Message ID | e08f56496a52a3a974310fbe05bb19100fd6c1d8.1600114548.git.thomas.lendacky@amd.com (mailing list archive) |
---|---|
State | New, archived |
Headers | show |
Series | SEV-ES hypervisor support | expand |
On Mon, Sep 14, 2020 at 03:15:39PM -0500, Tom Lendacky wrote: > From: Tom Lendacky <thomas.lendacky@amd.com> > > Since many of the registers used by the SEV-ES are encrypted and cannot > be read or written, adjust the __get_sregs() / __set_sregs() to only get > or set the registers being tracked (efer, cr0, cr4 and cr8) once the VMSA > is encrypted. Is there an actual use case for writing said registers after the VMSA is encrypted? Assuming there's a separate "debug mode" and live migration has special logic, can KVM simply reject the ioctl() if guest state is protected?

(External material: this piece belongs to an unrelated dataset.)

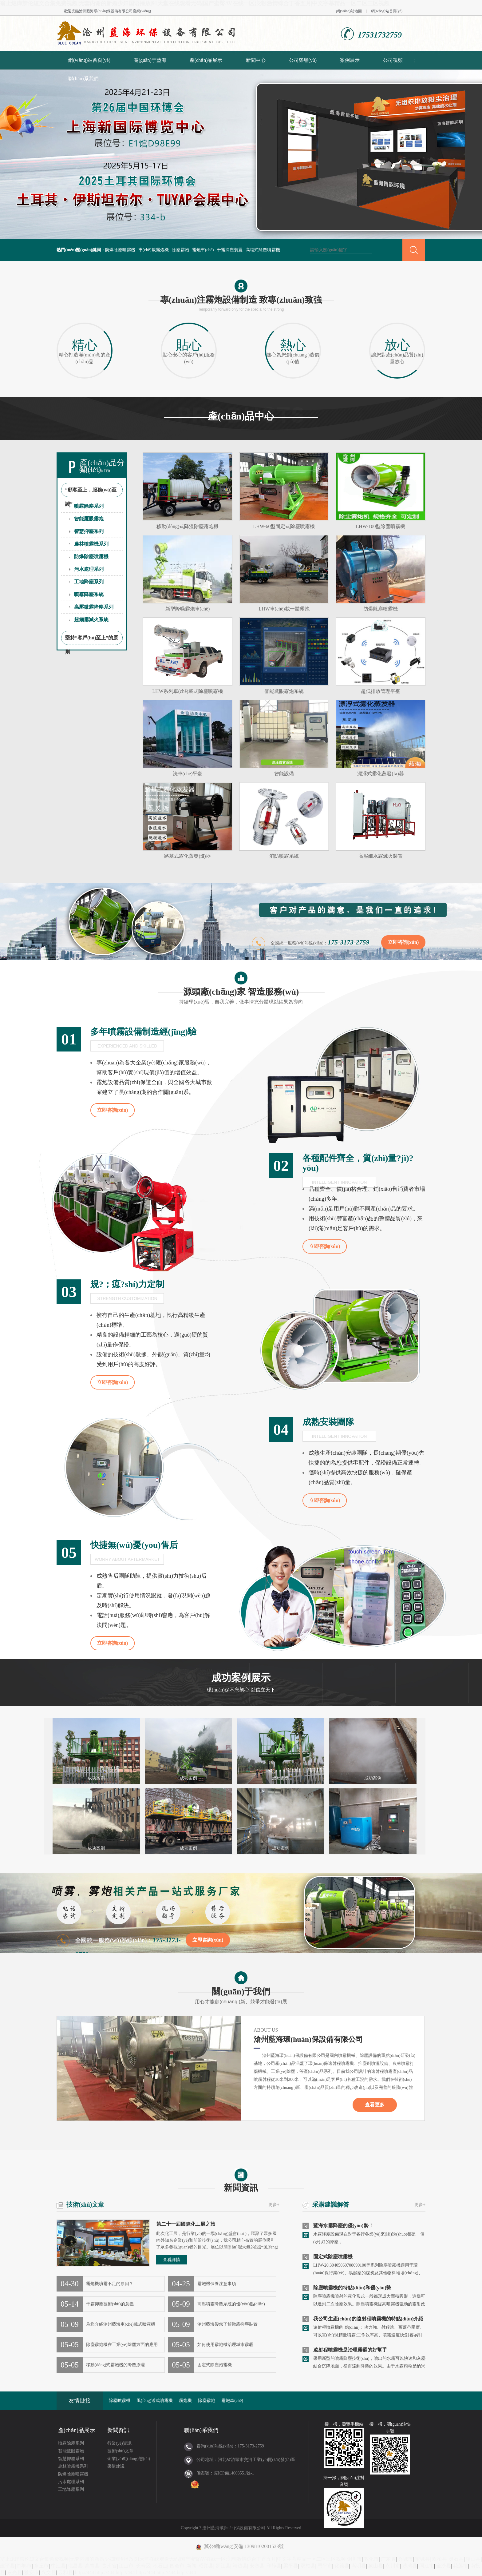 The height and width of the screenshot is (2576, 482). I want to click on 查看更多, so click(375, 2104).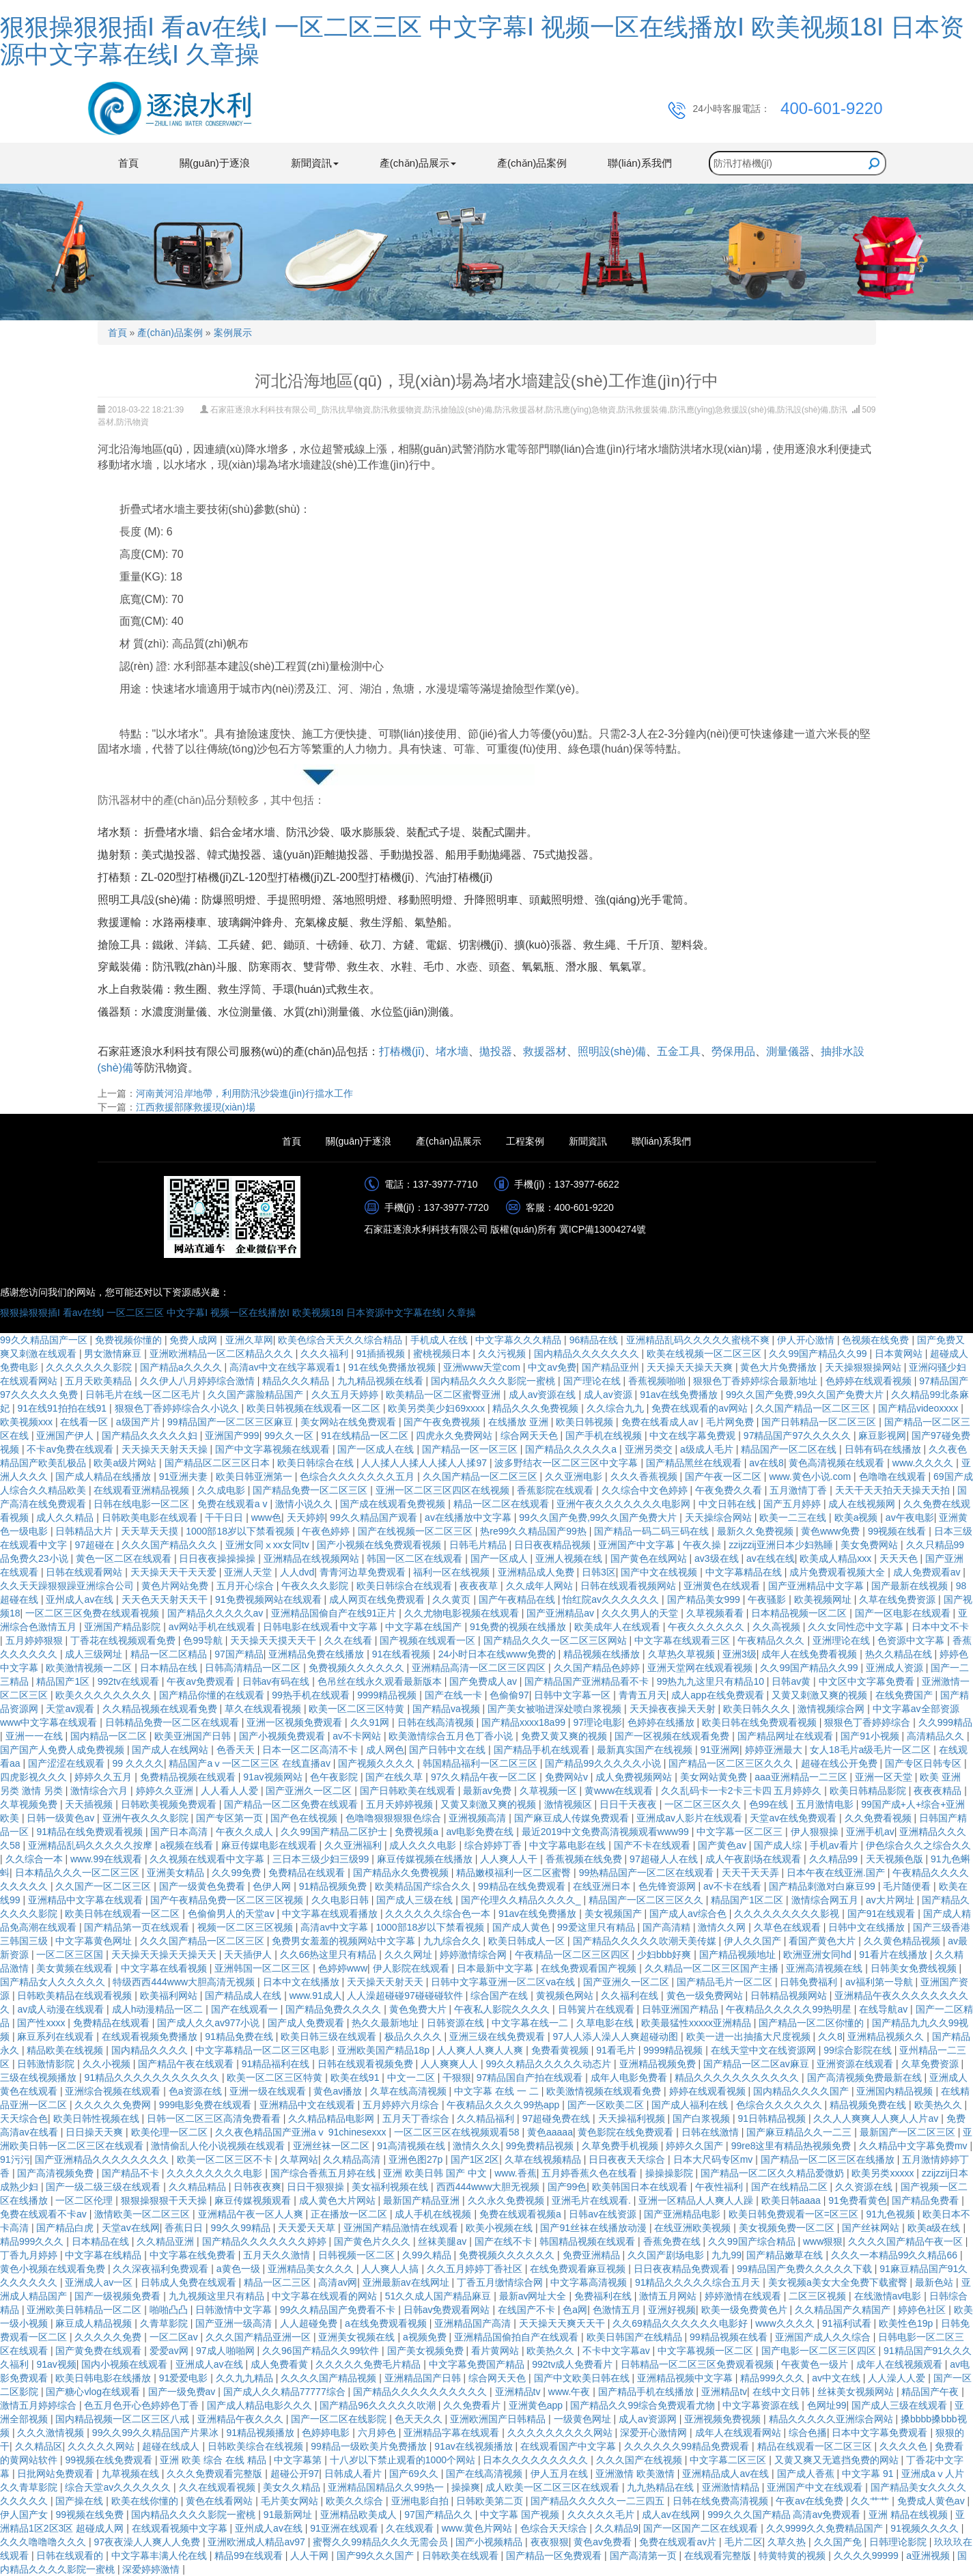 This screenshot has width=973, height=2576. I want to click on 97理论电影, so click(597, 1722).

On 9/14/20 4:37 PM, Sean Christopherson wrote: > On Mon, Sep 14, 2020 at 03:15:39PM -0500, Tom Lendacky wrote: >> From: Tom Lendacky <thomas.lendacky@amd.com> >> >> Since many of the registers used by the SEV-ES are encrypted and cannot >> be read or written, adjust the __get_sregs() / __set_sregs() to only get >> or set the registers being tracked (efer, cr0, cr4 and cr8) once the VMSA >> is encrypted. > > Is there an actual use case for writing said registers after the VMSA is > encrypted? Assuming there's a separate "debug mode" and live migration has > special logic, can KVM simply reject the ioctl() if guest state is protected? Yeah, I originally had it that way but one of the folks looking at live migration for SEV-ES thought it would be easier given the way Qemu does things. But I think it's easy enough to batch the tracking registers into the VMSA state that is being transferred during live migration. Let me check that out and likely the SET ioctl() could just skip all the regs. Thanks, Tom >
On Tue, Sep 15, 2020 at 09:19:46AM -0500, Tom Lendacky wrote: > On 9/14/20 4:37 PM, Sean Christopherson wrote: > > On Mon, Sep 14, 2020 at 03:15:39PM -0500, Tom Lendacky wrote: > >> From: Tom Lendacky <thomas.lendacky@amd.com> > >> > >> Since many of the registers used by the SEV-ES are encrypted and cannot > >> be read or written, adjust the __get_sregs() / __set_sregs() to only get > >> or set the registers being tracked (efer, cr0, cr4 and cr8) once the VMSA > >> is encrypted. > > > > Is there an actual use case for writing said registers after the VMSA is > > encrypted? Assuming there's a separate "debug mode" and live migration has > > special logic, can KVM simply reject the ioctl() if guest state is protected? > > Yeah, I originally had it that way but one of the folks looking at live > migration for SEV-ES thought it would be easier given the way Qemu does > things. But I think it's easy enough to batch the tracking registers into > the VMSA state that is being transferred during live migration. Let me > check that out and likely the SET ioctl() could just skip all the regs. Hmm, that would be ideal. How are the tracked registers validated when they're loaded at the destination? It seems odd/dangerous that KVM would have full control over efer/cr0/cr4/cr8. I.e. why is KVM even responsibile for migrating that information, e.g. as opposed to migrating an opaque blob that contains encrypted versions of those registers?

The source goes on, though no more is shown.